On that very Saturday, hundreds of miles away in Chicago the American Historical Association was holding its annual meeting and voting on the same RC resolution. After a decade of uncoordinated antizionist organizing in academic disciplines, MLA and AHA were on the same page. It must be accounted a stunning and immensely troublesome development, one offering bleak prospects for humanities pedagogy and campus governance. This kind of collaboration was only possible after the simultaneous worldwide university encampments of spring 2024.
Academic departments are traditionally separated in their administrative silos. They are separated as well by disciplinary pride. Each discipline imagines itself the best in terms particular to the field. English professors see themselves as priestly guardians of the best that has been created in writing. Historians see themselves as uniquely able to adjudicate the factual record of the species. They can consult, but their disciplinary associations rarely work together. If antizionists have learned to bridge that gap, the rest of us better do so as well.
The Radical Caucus’s strategy apparently appealed to the historians, now more than willing to shed inconvenient facts about genocide if that helped demonize Israel and its friends. So they constructed a text that embedded the genocide accusation in a broad complaint about assaults on universities. At the open haring on Friday, however, the RC members had a conniption when we said it would have been better to eliminate the second Whereas clause. That clause, they insisted, was the heart of the matter. The rest was just a vehicle delivering the vital anti-Jewish core.
Academic freedom was just a distraction, a ruse, like the “scholasticide” fraud the previous year and again in 2026.
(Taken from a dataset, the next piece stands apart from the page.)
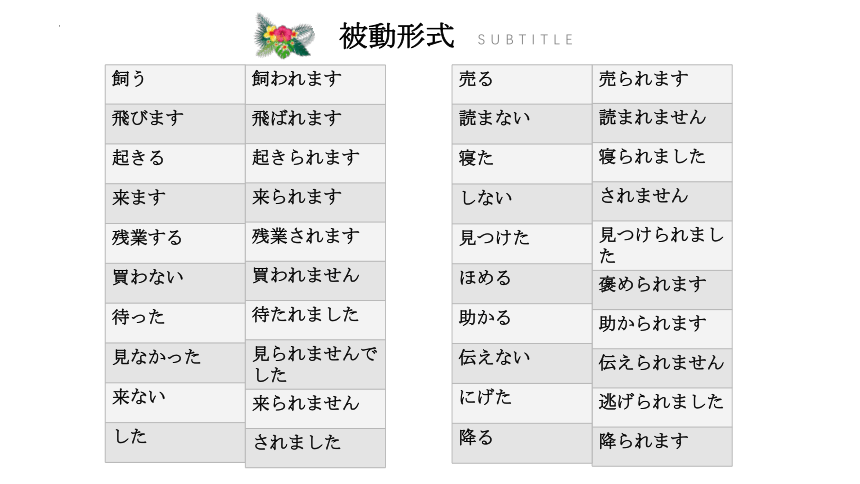
Task: Click the 買われません cell
Action: [x=315, y=281]
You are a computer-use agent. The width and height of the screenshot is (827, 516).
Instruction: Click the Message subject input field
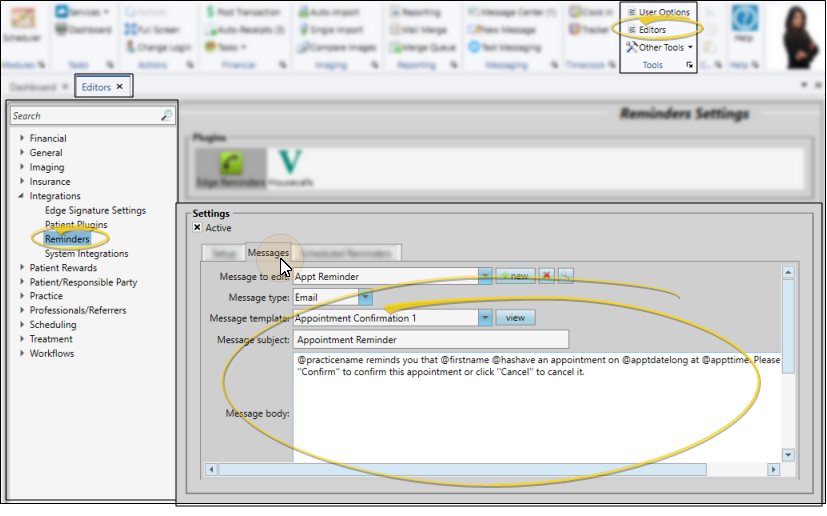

Our historian allies at the AHA did not have much impact. The antizionist resolutions were kept off the agenda, but the antizionist faction had hundreds in attendance and were able to suspend the rules and put two resolutions up for a vote. The RC resolution and the zombie scholasticide resolution each passed in lopsided nearly four to one votes. Two days later, on Monday January 12, the AHA executive council vetoed the votes.